## WORK REQUEST:
Output every record below precisely as it is written.

## MATERIAL PROVIDED:
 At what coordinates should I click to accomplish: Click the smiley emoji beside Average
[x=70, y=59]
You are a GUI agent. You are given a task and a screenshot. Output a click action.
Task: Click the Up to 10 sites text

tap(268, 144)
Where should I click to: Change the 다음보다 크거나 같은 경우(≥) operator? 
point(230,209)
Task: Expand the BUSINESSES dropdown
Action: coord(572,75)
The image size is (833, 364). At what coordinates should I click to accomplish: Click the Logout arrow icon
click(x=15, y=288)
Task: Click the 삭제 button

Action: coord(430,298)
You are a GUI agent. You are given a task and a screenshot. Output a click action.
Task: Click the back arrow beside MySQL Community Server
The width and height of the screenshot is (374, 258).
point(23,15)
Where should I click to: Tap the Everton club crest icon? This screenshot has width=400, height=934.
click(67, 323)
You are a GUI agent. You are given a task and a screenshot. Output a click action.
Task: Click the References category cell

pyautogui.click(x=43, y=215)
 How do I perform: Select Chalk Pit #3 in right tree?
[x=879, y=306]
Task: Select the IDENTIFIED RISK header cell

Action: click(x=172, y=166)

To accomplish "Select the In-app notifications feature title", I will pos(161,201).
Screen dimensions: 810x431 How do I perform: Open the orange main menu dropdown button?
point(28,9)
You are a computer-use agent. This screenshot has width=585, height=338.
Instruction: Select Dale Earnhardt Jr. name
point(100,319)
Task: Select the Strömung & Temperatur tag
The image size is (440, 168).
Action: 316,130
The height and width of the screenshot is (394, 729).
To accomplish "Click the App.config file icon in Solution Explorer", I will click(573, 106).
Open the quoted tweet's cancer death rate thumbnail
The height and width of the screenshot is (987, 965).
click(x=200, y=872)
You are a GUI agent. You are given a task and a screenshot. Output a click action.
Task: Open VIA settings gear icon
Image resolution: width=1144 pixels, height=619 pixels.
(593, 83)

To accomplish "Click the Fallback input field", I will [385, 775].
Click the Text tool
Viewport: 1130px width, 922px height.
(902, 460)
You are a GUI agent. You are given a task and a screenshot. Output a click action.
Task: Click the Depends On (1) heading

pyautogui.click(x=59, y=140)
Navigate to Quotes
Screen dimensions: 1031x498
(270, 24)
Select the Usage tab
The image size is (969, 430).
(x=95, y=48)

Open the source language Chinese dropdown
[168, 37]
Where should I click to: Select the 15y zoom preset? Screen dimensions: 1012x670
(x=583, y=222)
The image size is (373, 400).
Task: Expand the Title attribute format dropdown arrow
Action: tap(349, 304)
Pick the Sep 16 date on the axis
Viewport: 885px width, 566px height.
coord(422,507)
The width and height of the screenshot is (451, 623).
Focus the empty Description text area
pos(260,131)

## SOLUTION FOR THIS TASK:
 At what coordinates should I click to accomplish: Click the smiley emoji beside Average
[x=70, y=59]
You are a GUI agent. You are given a task and a screenshot. Output a click action.
Task: Click the Up to 10 sites text

tap(268, 144)
Where should I click to: Change the 다음보다 크거나 같은 경우(≥) operator? 
point(230,209)
Task: Expand the BUSINESSES dropdown
Action: coord(572,75)
The image size is (833, 364). At what coordinates should I click to accomplish: Click the Logout arrow icon
click(x=15, y=288)
Task: Click the 삭제 button

Action: coord(430,298)
You are a GUI agent. You are given a task and a screenshot. Output a click action.
Task: Click the back arrow beside MySQL Community Server
The width and height of the screenshot is (374, 258).
point(23,15)
Where should I click to: Tap the Everton club crest icon? This screenshot has width=400, height=934.
click(67, 323)
You are a GUI agent. You are given a task and a screenshot. Output a click action.
Task: Click the References category cell

pyautogui.click(x=43, y=215)
 How do I perform: Select Chalk Pit #3 in right tree?
[x=879, y=306]
Task: Select the IDENTIFIED RISK header cell

Action: click(x=172, y=166)

To accomplish "Select the In-app notifications feature title", I will pos(161,201).
Screen dimensions: 810x431 How do I perform: Open the orange main menu dropdown button?
point(28,9)
You are a computer-use agent. This screenshot has width=585, height=338.
Instruction: Select Dale Earnhardt Jr. name
point(100,319)
Task: Select the Strömung & Temperatur tag
The image size is (440, 168).
Action: 316,130
The height and width of the screenshot is (394, 729).
To accomplish "Click the App.config file icon in Solution Explorer", I will click(573, 106).
Open the quoted tweet's cancer death rate thumbnail
The height and width of the screenshot is (987, 965).
click(x=200, y=872)
You are a GUI agent. You are given a task and a screenshot. Output a click action.
Task: Open VIA settings gear icon
Image resolution: width=1144 pixels, height=619 pixels.
(593, 83)

To accomplish "Click the Fallback input field", I will [385, 775].
Click the Text tool
Viewport: 1130px width, 922px height.
(902, 460)
You are a GUI agent. You are given a task and a screenshot. Output a click action.
Task: Click the Depends On (1) heading

pyautogui.click(x=59, y=140)
Navigate to Quotes
Screen dimensions: 1031x498
(270, 24)
Select the Usage tab
The image size is (969, 430).
(x=95, y=48)

Open the source language Chinese dropdown
[168, 37]
Where should I click to: Select the 15y zoom preset? Screen dimensions: 1012x670
(x=583, y=222)
The image size is (373, 400).
Task: Expand the Title attribute format dropdown arrow
Action: tap(349, 304)
Pick the Sep 16 date on the axis
Viewport: 885px width, 566px height.
coord(422,507)
The width and height of the screenshot is (451, 623).
Focus the empty Description text area
pos(260,131)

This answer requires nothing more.